Sharp-eyed Dwalin smothered a delighted guffaw and pounded him on the shoulder with a strength that would have flattened a lesser dwarf. “Good lad.”

It took quite a bit of cajoling to convince Fíli and Kíli to try a taste of the “poison pie.” They both swore they had had enough of vegetables for the day (“for the year,” declared Kíli), but pleading hobbit eyes were terribly effective. After Bilbo wheedled them into a single bite of pie, they each ate two slices with extra cream.

“I dare say, you all could use a few more vegetables in your diets,” Bilbo told them, “but, no, vegetables don’t necessarily encourage beard growth.”

“Are you certain? You sure grew yourself a nice crop there on your chin.”

“Sorry, lads. I inherited my beard fair and square from my father. It’s a terribly embarrassing secret, but us Baggins all grow exceptionally thick beards.” Seeing Fíli and Kíli’s crushing disappointment, he added, “But my mother always told me that eating my bread crusts would put curls in my hair.”

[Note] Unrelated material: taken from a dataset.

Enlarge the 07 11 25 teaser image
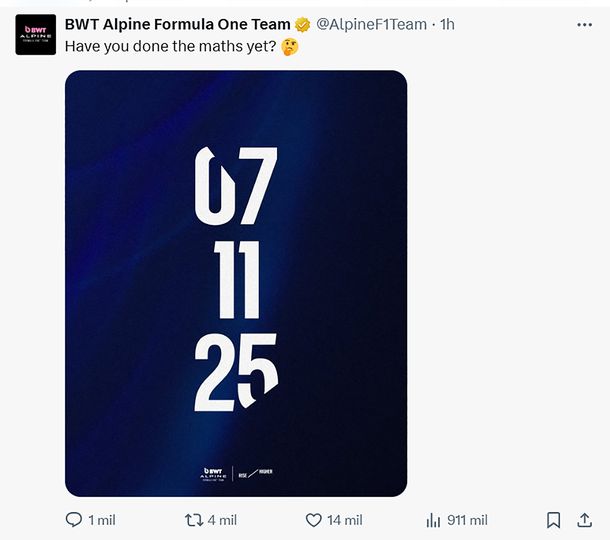This screenshot has height=540, width=610. (236, 283)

The young dwarves’ eyes fixed upon the lovely curls resting in Bilbo’s hair. “You always eat your bread crusts, do you?”

“Of course!”

Kíli eyed the demolished pie tins. “What about pie crusts?”

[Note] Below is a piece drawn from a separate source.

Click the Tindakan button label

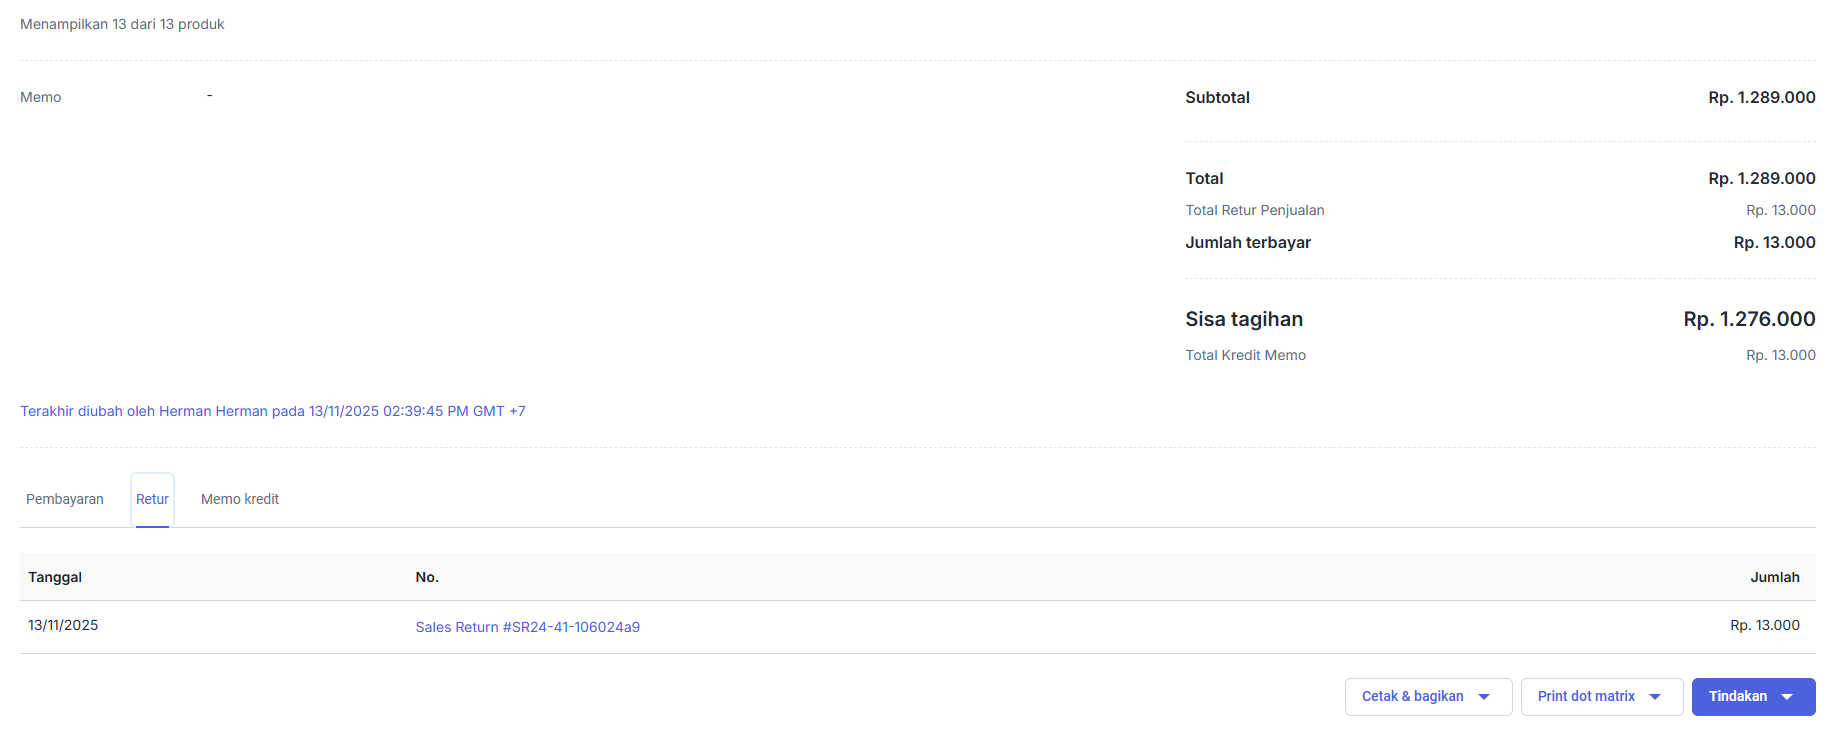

“I’m not certain.” He tapped his bearded chin, “Perhaps pie crust will put hair on your chests?”

Fíli and Kíli looked at one another.

Fíli shrugged at Kíli. “It’s worth a shot.”

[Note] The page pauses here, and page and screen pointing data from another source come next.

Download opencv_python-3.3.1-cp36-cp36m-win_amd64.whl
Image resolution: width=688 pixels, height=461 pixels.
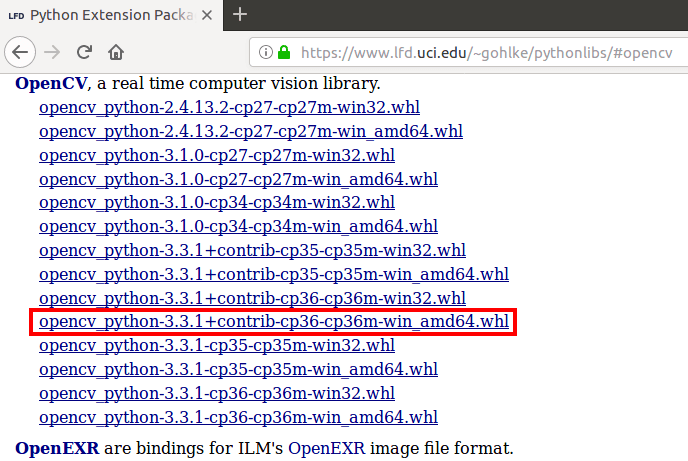[x=238, y=417]
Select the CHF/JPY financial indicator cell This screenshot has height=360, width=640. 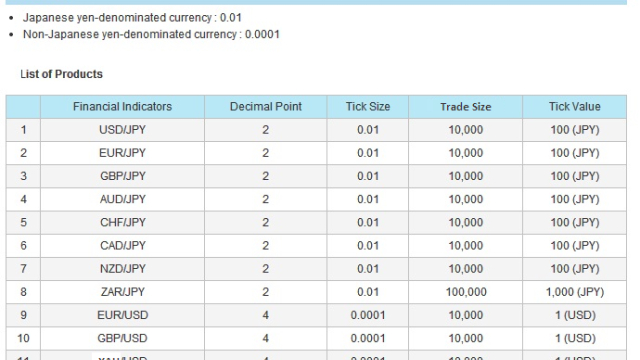tap(122, 222)
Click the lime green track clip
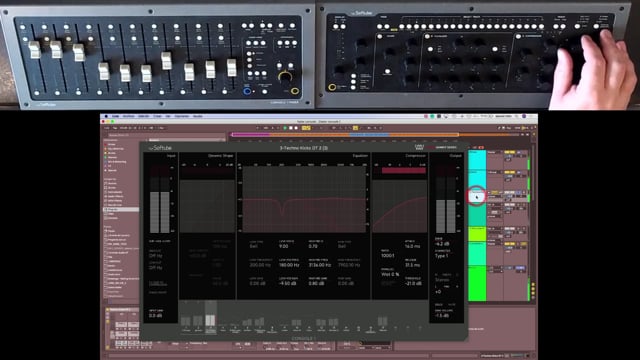640x360 pixels. click(477, 234)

Thorin watched his sister-sons make themselves into perfect nuisances as they prowled the table, filching any unattended crumbs of pie crust.

Bilbo leaned into him and murmured in his ear, “Do dwarves aspire to hairy chests?”

“It is a desirable mark of beauty,” he hummed.

“Hm. I suppose it’s just as well, then.”

“What is?”

“That I stopped waxing weeks ago.” As if he hadn’t just exploded poor Thorin’s brain, he pushed another sliver of pie towards him. “Here. You’re too thin. Have some more pie.”

Notes:

Khuzdul is borrowed from the always awesome Dwarrow Scholar. Any grammatical/translation mistakes are completely my own.

Lelkhar……….Idiot (i.e., supreme fool)

Lu’………… …No (interjection)

Bâkhza………..Bam! (to indicate sudden impact)

 

My made-up dwarf names I stole from the Norse Eddas. Tolkien pilfered all his dwarf names from there himself, and he left plenty of unused dwarf names for the rest of us.

 

I also swiped the bread crust idea. When my grandma was a little girl, she was told that eating all her bread crusts would put curls in her hair. I always thought it a funny family thing, but I've since heard other people say the same thing. So I guess it's actually an obscure superstition!

 

So I randomly heard “Hot Stuff” on the radio (KRCL is the best for discovering new old music). A few days later, I woke up with a muddled version of the second and third sentences of that Donna Summer paragraph above running through my brain. It cracked me up so bad, I wanted to stuff it into a story somewhere. Nowhere fit, and so I wrote this fic to accommodate it. (Still don’t know if it fits, but here we are.)

 

For those unfamiliar with it, the chorus to Donna Summer’s “Hot Stuff” is essentially this:

Lookin’ for some hot stuff baby this evenin’

I need some hot stuff baby tonight

I want some hot stuff baby this evenin’

Gotta have some hot stuff

Gotta have some love tonight

I need hot stuff

I want some hot stuff

I need hot stuff

There’s exactly zero subtext to the lyrics, but the song’s a banger and genuinely worth a listen.